Beautiful, isn’t it?
And when Jonah reads this book, his face lights up — especially on the moon and sun pages. Perhaps it’s because they are so beautiful, but I think he senses something very cool at work, something bigger than just the usual bullshit.
That’s my projection of his inner baby monologue, anyway. (This book is better than just the usual bullshit, mom!)
There’s another kid’s book that I remember reading as a child called something like The Moon Followed Me Home. The premise was that a girl looks out the window of her family car on the way home from a trip, and is happily pleased that the moon seems to be following her, since she can see it in the sky continuously — it never disappears. I tried to find the book recently, but a quick google search of kids’ books with titles of that nature returned a TON of hits. Apparently, the idea of the moon following us wherever we go is a popular one.

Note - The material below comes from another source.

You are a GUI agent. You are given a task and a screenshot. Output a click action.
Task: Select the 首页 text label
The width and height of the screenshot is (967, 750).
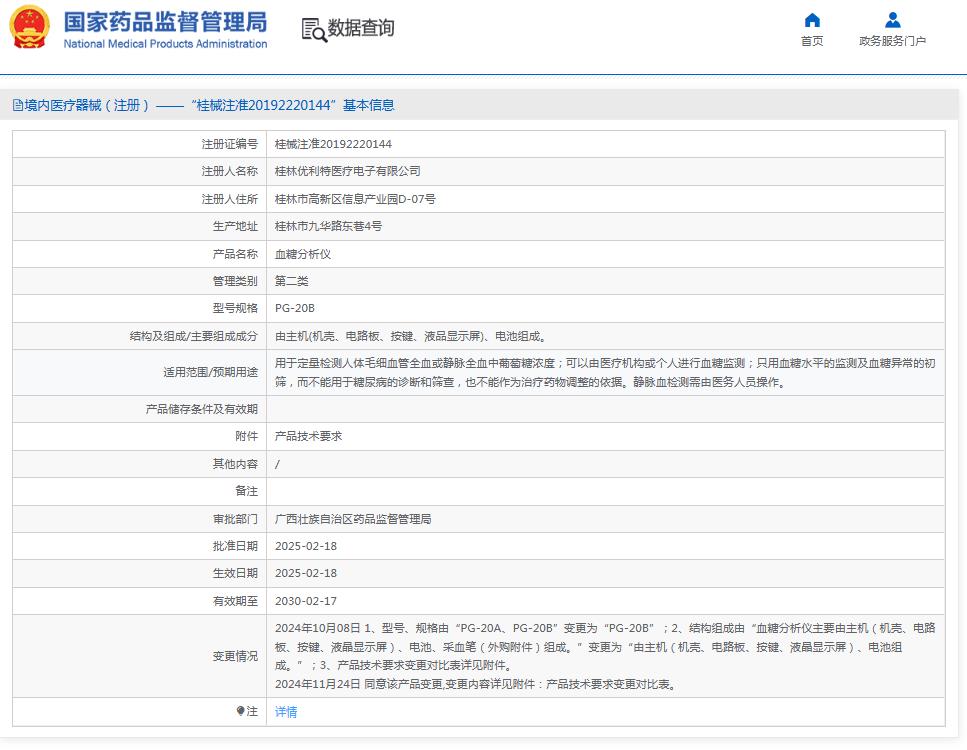pos(812,41)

Anyway, I was thinking of this book and the moon following me home when Jonah and I were traveling back from Boston this fall. It’s a 4.5 hour drive without traffic, so I had timed the drive for Jonah’s bedtime, to try to maximize his uninterrupted sleep time (and just generally praying that he wouldn’t have a several hour car meltdown) and left our dear friend’s house around 7:30, feeding Jonah in the backseat so I could plunk him into his car seat hopefully right on the verge of drowsing off into dreamland. I sang him his bedtime song about 4 times as he protested from the backseat and I drove north from Brookline up through Allston, passed BU, and got on the Mass Pike heading west. By the time we hit full speed on the highway, he was asleep.

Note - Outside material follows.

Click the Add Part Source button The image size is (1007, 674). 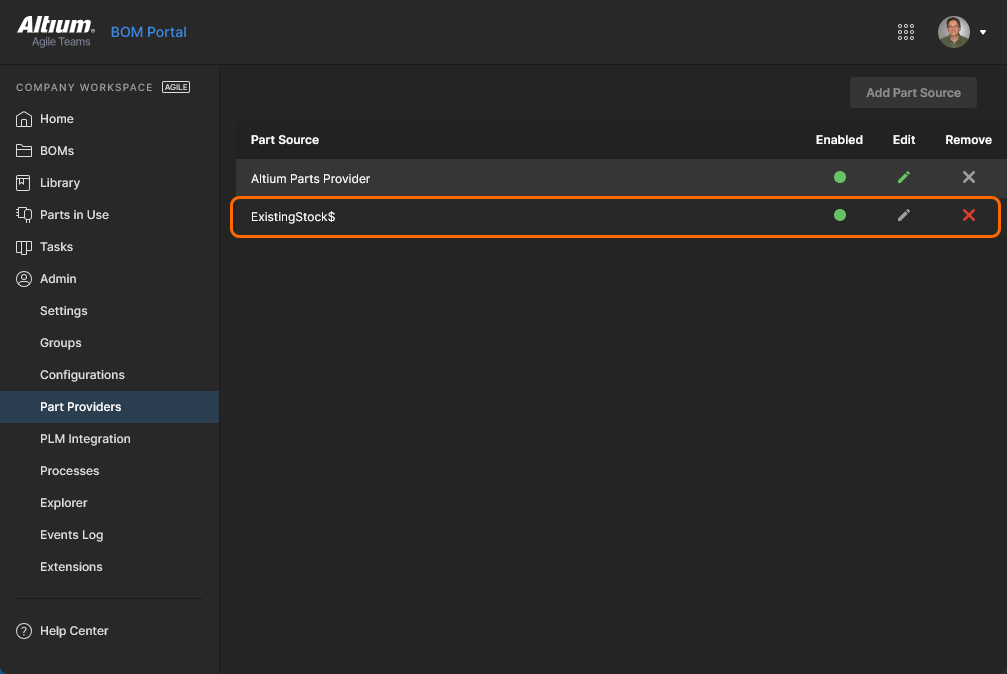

However, despite my best laid plans, my phone battery was at 20%, and I had forgotten my car charger at my friend’s house. Whoops.
I know the route home generally: go west and south until Connecticut becomes New York, and follow signs to the George Washington Bridge. But in this age of perpetual GPS on our phones for everything, I don’t have a paper map in my car…. or anywhere, for that matter.
So I decided that I would map the route, and then turn off my phone until a transition point (and then turn it on, get on the next highway, look for the next exit #, and turn it off again). In this case, my first leg of the trip was to take the Mass Pike until we hit the exit to go south towards Hartford. So I turned off my phone while Jonah slept, and without music nor GPS to occupy my attention, turned my eyes to the road… and the moon.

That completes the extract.